*PROBLEM TO SOLVE*:
Scan the listing below. Return every line containing the string "pixels".

BEGIN TASK INPUT

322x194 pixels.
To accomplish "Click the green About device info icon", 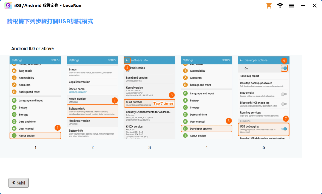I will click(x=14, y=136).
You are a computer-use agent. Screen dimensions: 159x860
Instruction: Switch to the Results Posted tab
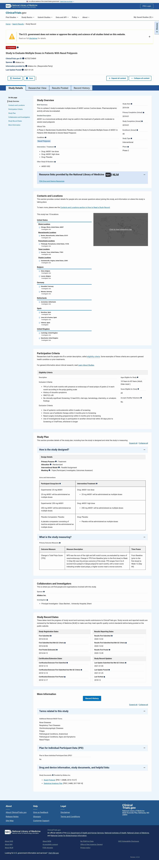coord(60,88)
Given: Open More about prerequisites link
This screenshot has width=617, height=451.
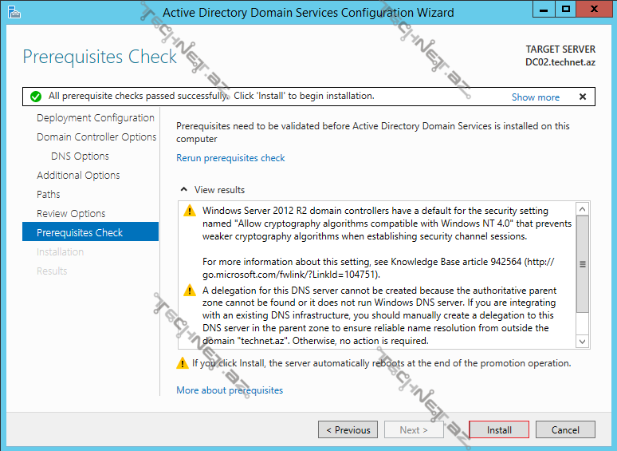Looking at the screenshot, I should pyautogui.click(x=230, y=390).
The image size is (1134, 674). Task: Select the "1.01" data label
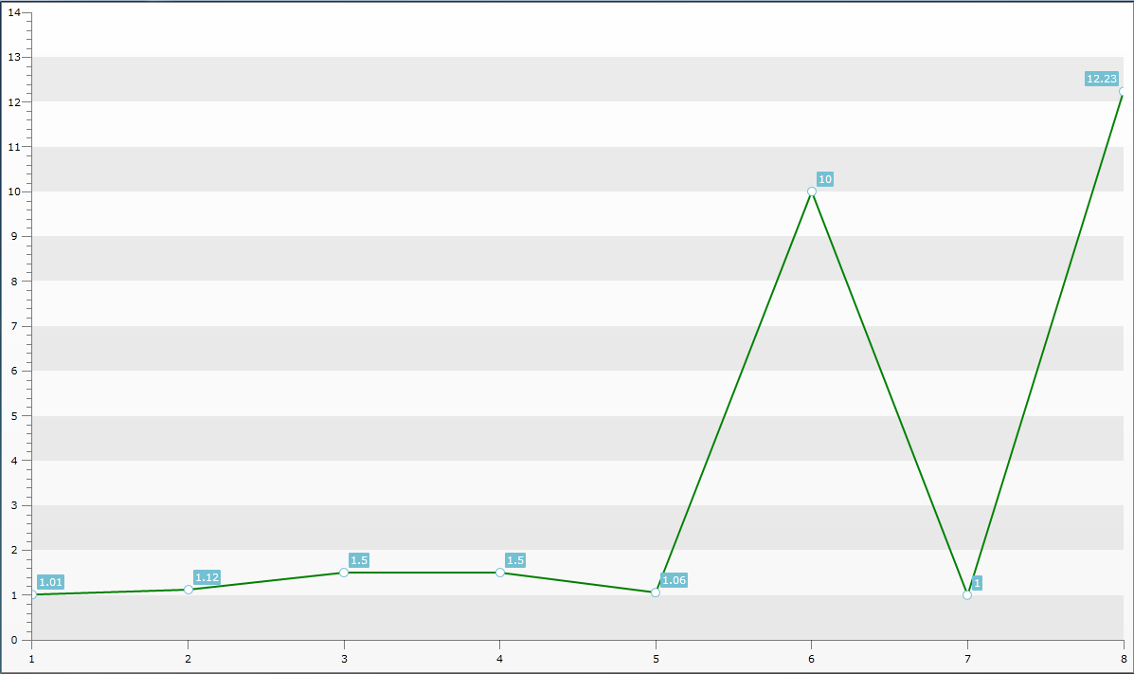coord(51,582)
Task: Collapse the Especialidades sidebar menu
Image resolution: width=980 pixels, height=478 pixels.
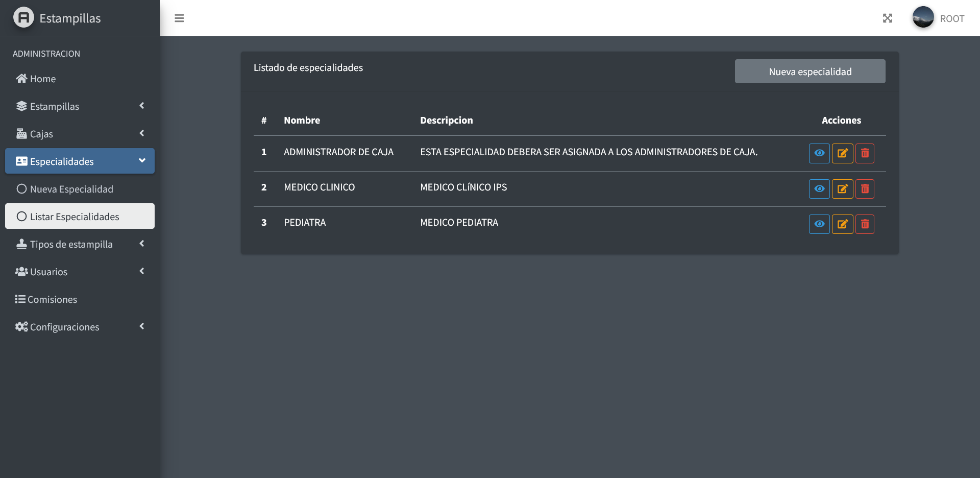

END TASK INPUT

*YOUR SOLUTION*:
322x194 pixels.
Image resolution: width=980 pixels, height=478 pixels.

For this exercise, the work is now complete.